La recourante reproche enfin à l'instance précédente de ne pas avoir donné suite à sa demande d'expertise portant sur la valeur patrimoniale de l'immeuble, afin de pouvoir "estimer la perte de valeur probable que subira le bien à protéger". Dans son recours au Tribunal fédéral, la recourante semble vouloir donner une signification nuancée des termes "valeur patrimoniale" par rapport à celle retenue dans la procédure cantonale. Elle a requis, il est vrai, à plusieurs reprises une expertise sur la valeur architecturale et/ou patrimoniale de l'immeuble, requêtes présentées toutefois en lien avec l'intérêt architectural scientifique ou historique de l'immeuble et non avec la valeur économique de l'immeuble. Il est ainsi douteux que la recourante ait formulé clairement sa requête d'évaluation de la valeur vénale de l'immeuble lors de la procédure cantonale. Peu importe cependant puisque la cour cantonale a jugé que l'inscription à l'inventaire de l'immeuble assurerait à la recourante un rendement acceptable, comparable à celui dont elle bénéficie aujourd'hui: elle a implicitement renoncé à une telle expertise, pour ce motif. La recourante n'avance de surcroît aucun élément susceptible de démontrer que le rendement de l'immeuble pourrait être altéré par la mesure de protection. 
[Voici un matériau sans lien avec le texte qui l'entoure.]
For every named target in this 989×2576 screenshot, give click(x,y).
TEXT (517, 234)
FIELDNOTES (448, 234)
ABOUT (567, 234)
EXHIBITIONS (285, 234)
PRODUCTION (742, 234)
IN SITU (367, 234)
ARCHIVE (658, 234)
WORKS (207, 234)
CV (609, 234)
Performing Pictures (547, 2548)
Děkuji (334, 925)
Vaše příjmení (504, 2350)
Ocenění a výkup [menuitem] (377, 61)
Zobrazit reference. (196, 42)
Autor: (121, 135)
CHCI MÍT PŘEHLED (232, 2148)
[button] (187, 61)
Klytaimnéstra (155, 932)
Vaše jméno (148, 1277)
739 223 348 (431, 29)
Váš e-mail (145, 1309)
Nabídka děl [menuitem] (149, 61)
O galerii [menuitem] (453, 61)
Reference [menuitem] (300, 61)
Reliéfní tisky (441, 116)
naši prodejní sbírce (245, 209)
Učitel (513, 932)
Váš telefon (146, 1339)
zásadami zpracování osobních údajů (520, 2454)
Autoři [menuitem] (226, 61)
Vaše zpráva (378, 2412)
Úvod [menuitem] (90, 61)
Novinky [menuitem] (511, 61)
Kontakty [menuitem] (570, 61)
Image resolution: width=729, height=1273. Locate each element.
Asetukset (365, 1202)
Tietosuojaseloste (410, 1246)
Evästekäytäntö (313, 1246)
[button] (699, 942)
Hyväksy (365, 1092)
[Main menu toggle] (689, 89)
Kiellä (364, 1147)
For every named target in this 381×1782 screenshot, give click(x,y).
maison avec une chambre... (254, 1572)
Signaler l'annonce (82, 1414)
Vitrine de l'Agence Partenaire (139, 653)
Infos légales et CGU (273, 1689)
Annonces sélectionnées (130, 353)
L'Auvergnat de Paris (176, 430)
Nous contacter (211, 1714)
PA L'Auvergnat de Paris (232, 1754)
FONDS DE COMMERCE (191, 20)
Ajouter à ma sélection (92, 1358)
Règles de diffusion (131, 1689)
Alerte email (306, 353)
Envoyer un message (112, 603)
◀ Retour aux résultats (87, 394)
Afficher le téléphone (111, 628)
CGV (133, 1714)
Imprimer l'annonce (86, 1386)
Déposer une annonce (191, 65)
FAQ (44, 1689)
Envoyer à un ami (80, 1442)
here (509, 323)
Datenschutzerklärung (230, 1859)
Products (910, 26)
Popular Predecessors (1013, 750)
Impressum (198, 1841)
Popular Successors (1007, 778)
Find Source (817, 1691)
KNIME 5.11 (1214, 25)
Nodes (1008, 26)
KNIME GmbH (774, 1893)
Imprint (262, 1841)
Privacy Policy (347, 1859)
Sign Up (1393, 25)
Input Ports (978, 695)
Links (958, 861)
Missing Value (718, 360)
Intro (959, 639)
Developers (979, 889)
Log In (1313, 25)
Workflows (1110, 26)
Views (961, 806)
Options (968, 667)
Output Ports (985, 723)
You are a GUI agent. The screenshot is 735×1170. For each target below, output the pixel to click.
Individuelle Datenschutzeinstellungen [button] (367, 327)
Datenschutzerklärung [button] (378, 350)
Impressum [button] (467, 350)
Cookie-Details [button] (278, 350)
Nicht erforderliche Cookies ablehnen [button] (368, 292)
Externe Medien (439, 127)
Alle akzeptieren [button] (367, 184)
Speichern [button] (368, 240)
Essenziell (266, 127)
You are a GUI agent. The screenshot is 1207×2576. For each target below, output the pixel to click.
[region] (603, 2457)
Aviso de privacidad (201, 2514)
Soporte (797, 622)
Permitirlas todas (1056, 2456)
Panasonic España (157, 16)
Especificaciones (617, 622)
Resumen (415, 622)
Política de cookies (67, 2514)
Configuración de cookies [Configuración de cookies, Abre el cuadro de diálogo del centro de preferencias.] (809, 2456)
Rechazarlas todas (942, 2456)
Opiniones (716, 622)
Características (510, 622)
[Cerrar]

Dans ces circonstances, l'instance précédente pouvait, sans arbitraire et sans violer le droit d'être entendue de la recourante, renoncer à l'expertise judiciaire de la valeur architecturale et patrimoniale de l'immeuble litigieux. Entièrement mal fondé, ce grief doit être écarté. 
 
3.   
La recourante se plaint ensuite d'une application arbitraire du droit cantonal. 
 
3.1. Appelé à revoir l'interprétation d'une norme cantonale sous l'angle restreint de l'arbitraire, le Tribunal fédéral ne s'écarte de la solution retenue par l'autorité cantonale de dernière instance que si celle-ci apparaît insoutenable, en contradiction manifeste avec la situation effective, adoptée sans motifs objectifs et en violation d'un droit certain. En revanche, si l'application de la loi défendue par l'autorité cantonale ne s'avère pas déraisonnable ou manifestement contraire au sens et au but de la disposition ou de la législation en cause, cette interprétation sera confirmée, même si une autre solution - même préférable - paraît possible (ATF 141 I 172 consid. 4.3.1 p. 177 et les références citées). De plus, il ne suffit pas que les motifs de la décision attaquée soient insoutenables, encore faut-il que cette dernière soit arbitraire dans son résultat (ATF 140 III 16 consid. 2.1 p. 18).  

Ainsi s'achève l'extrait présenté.